Introduction Nonfunctioning pituitary neuroendocrine tumors (NF-PitNETs) are the most common pituitary tumors requiring surgery. Although hormonally silent, they often cause mass effects, recur and may grow aggressively. Current pathology and imaging fail to predict which tumors will progress, and no medical therapies exist. Single-cell technologies now enable high-resolution analysis of tumor biology and may reveal molecular predictors of clinical behavior. 

Aims: We aimed to define the cellular programs that drive growth potential and clinical silence in NF-PitNETs using single-cell profiling, and to establish a foundation for prognostic tools and therapeutic targets. 

Methods: Single-nucleus RNA-seq was performed on eight fresh frozen NF-PitNETs (4 invasive, 4 noninvasive; 7 SF1 positive, 1 TPIT positive macroadenomas). Single-nucleus transcriptome data from non-tumor pituitary was retrieved from public repositories. Tumor and non-tumor compartments were separated using copy number inference and established lineage markers. Clustering and subsequent gene-based expression program analyses uncovered programs linked to invasiveness, recurrence, proliferative indices, and radiographic mass effect. 

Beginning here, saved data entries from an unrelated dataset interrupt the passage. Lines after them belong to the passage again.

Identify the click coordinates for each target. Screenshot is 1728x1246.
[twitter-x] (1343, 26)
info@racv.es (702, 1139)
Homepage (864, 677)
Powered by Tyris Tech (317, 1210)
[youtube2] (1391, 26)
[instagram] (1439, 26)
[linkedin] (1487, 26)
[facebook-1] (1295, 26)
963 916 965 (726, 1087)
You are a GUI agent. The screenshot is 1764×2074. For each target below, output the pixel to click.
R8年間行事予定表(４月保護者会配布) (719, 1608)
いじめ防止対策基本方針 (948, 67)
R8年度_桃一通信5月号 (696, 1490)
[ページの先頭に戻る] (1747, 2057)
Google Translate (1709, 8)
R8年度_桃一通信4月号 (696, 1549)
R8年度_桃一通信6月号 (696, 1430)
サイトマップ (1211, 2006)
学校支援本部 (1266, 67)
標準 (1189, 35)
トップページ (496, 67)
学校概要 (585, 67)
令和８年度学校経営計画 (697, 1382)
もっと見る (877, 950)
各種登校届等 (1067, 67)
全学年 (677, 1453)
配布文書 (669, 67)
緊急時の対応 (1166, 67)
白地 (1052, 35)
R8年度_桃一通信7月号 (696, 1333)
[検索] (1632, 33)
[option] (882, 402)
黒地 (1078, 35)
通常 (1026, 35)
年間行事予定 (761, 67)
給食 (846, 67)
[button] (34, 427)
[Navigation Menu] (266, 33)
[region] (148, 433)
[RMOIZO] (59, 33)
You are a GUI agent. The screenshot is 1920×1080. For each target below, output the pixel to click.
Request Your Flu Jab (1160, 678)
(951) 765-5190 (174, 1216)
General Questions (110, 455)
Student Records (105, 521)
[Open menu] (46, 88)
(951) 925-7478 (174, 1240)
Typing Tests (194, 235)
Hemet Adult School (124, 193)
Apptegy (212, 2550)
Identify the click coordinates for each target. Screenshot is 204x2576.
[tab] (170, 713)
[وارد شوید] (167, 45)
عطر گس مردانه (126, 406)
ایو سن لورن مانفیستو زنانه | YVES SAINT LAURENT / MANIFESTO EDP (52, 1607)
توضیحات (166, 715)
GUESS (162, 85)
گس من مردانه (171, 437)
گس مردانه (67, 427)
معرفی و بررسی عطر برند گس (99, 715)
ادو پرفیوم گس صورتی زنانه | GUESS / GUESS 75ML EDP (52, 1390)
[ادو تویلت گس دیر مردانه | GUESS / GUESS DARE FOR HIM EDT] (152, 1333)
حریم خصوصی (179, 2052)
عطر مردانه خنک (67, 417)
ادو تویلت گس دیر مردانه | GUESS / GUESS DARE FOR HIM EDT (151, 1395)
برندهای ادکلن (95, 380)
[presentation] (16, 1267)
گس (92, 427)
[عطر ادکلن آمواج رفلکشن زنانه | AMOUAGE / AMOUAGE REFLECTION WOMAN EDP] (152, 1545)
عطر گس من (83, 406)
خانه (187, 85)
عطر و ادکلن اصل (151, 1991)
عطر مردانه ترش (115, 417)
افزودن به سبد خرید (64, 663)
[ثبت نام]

Results: Analysis revealed four conserved gene expression programs associated with clinical features. Excitability and developmental plasticity programs were frequent but uncoupled from secretion, explaining clinical silence. Tumors enriched for enhanced developmental and adhesion mechanisms were associated with higher proliferative indices and invasiveness, consistent with more aggressive growth. The silent corticotroph tumor separated clearly from normal pituitary tissue and from all gonadotroph tumors which clustered together. In addition to presenting secretory pathways with lack of excitability signals explaining its nonfunctioning status, it presented a distinct program enrichment with focus in adhesion dynamics which could predispose to growth ability, although at diagnosis the tumor was still noninvasive (Knosp grade 1). 

Discussion/Conclusion: NF-PitNETs, while silent, are biologically active and shaped by transcriptional programs which align with growth propensity and secretory ability. These programs carry prognostic potential which are invisible to conventional pathology. These results provide an initial framework for linking tumor biology to clinical behavior, which future studies may refine into prognostic tools and therapeutic targets.